| EXERCISE PROMPT |
Rewrite the records below, replacing every occurrence of "star icon" with "star button" and leaving all other text unchanged.

| RECORDS TO USE |
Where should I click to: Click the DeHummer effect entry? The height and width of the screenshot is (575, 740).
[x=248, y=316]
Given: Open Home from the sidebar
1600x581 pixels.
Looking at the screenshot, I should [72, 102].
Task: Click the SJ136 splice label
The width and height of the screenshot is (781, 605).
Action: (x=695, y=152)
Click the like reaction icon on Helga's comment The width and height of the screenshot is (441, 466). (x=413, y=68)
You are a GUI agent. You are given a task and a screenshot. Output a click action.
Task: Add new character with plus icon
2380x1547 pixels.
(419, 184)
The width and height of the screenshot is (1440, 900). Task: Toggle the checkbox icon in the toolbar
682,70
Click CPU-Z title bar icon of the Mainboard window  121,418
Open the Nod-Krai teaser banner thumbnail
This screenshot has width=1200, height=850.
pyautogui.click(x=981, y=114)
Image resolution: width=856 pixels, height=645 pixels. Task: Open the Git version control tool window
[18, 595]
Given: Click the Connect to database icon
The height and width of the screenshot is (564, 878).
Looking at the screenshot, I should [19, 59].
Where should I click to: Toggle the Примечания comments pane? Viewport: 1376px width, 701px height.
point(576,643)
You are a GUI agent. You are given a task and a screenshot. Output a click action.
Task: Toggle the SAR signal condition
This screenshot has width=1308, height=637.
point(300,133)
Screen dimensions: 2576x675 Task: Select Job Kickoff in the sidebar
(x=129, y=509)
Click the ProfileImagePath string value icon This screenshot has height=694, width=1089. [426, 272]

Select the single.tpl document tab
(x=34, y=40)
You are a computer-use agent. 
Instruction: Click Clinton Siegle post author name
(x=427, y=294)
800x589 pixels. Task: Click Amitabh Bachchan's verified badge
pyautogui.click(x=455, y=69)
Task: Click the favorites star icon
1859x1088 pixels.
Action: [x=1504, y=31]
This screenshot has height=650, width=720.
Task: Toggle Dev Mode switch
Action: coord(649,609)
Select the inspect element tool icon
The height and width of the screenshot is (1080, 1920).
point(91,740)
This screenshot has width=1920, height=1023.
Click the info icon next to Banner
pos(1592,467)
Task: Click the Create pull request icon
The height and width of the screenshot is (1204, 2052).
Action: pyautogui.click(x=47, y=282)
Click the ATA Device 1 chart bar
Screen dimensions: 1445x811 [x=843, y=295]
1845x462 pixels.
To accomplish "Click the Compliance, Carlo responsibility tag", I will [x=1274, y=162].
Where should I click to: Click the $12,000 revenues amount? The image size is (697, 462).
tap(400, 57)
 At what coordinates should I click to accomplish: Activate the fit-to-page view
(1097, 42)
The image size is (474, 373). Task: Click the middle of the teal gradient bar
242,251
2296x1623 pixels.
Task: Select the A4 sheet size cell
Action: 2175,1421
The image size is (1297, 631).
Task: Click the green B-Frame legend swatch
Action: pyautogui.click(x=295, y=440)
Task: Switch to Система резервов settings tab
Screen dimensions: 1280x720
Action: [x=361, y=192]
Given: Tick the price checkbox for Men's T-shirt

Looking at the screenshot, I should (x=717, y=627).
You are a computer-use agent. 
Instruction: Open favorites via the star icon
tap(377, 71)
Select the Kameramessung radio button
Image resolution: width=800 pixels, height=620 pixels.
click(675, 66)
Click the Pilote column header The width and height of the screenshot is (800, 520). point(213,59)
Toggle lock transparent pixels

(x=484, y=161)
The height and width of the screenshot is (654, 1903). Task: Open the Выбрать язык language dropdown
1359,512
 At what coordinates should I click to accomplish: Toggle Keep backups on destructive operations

| ANSWER IN FULL |
Where should I click to: Click the DeHummer effect entry? The height and width of the screenshot is (575, 740).
[x=248, y=316]
Given: Open Home from the sidebar
1600x581 pixels.
Looking at the screenshot, I should [72, 102].
Task: Click the SJ136 splice label
The width and height of the screenshot is (781, 605).
Action: (x=695, y=152)
Click the like reaction icon on Helga's comment The width and height of the screenshot is (441, 466). (x=413, y=68)
You are a GUI agent. You are given a task and a screenshot. Output a click action.
Task: Add new character with plus icon
2380x1547 pixels.
(419, 184)
The width and height of the screenshot is (1440, 900). Task: Toggle the checkbox icon in the toolbar
682,70
Click CPU-Z title bar icon of the Mainboard window  121,418
Open the Nod-Krai teaser banner thumbnail
This screenshot has width=1200, height=850.
pyautogui.click(x=981, y=114)
Image resolution: width=856 pixels, height=645 pixels. Task: Open the Git version control tool window
[18, 595]
Given: Click the Connect to database icon
The height and width of the screenshot is (564, 878).
Looking at the screenshot, I should [19, 59].
Where should I click to: Toggle the Примечания comments pane? Viewport: 1376px width, 701px height.
point(576,643)
You are a GUI agent. You are given a task and a screenshot. Output a click action.
Task: Toggle the SAR signal condition
This screenshot has width=1308, height=637.
point(300,133)
Screen dimensions: 2576x675 Task: Select Job Kickoff in the sidebar
(x=129, y=509)
Click the ProfileImagePath string value icon This screenshot has height=694, width=1089. [426, 272]

Select the single.tpl document tab
(x=34, y=40)
You are a computer-use agent. 
Instruction: Click Clinton Siegle post author name
(x=427, y=294)
800x589 pixels. Task: Click Amitabh Bachchan's verified badge
pyautogui.click(x=455, y=69)
Task: Click the favorites star button
1859x1088 pixels.
Action: [x=1504, y=31]
This screenshot has height=650, width=720.
Task: Toggle Dev Mode switch
Action: coord(649,609)
Select the inspect element tool icon
The height and width of the screenshot is (1080, 1920).
point(91,740)
This screenshot has width=1920, height=1023.
Click the info icon next to Banner
pos(1592,467)
Task: Click the Create pull request icon
The height and width of the screenshot is (1204, 2052).
Action: pyautogui.click(x=47, y=282)
Click the ATA Device 1 chart bar
Screen dimensions: 1445x811 [x=843, y=295]
1845x462 pixels.
To accomplish "Click the Compliance, Carlo responsibility tag", I will [x=1274, y=162].
Where should I click to: Click the $12,000 revenues amount? The image size is (697, 462).
tap(400, 57)
 At what coordinates should I click to accomplish: Activate the fit-to-page view
(1097, 42)
The image size is (474, 373). Task: Click the middle of the teal gradient bar
242,251
2296x1623 pixels.
Task: Select the A4 sheet size cell
Action: 2175,1421
The image size is (1297, 631).
Task: Click the green B-Frame legend swatch
Action: pyautogui.click(x=295, y=440)
Task: Switch to Система резервов settings tab
Screen dimensions: 1280x720
Action: [x=361, y=192]
Given: Tick the price checkbox for Men's T-shirt

Looking at the screenshot, I should (x=717, y=627).
You are a computer-use agent. 
Instruction: Open favorites via the star button
tap(377, 71)
Select the Kameramessung radio button
Image resolution: width=800 pixels, height=620 pixels.
click(675, 66)
Click the Pilote column header The width and height of the screenshot is (800, 520). point(213,59)
Toggle lock transparent pixels

(x=484, y=161)
The height and width of the screenshot is (654, 1903). Task: Open the Выбрать язык language dropdown
1359,512
 At what coordinates should I click to accomplish: Toggle Keep backups on destructive operations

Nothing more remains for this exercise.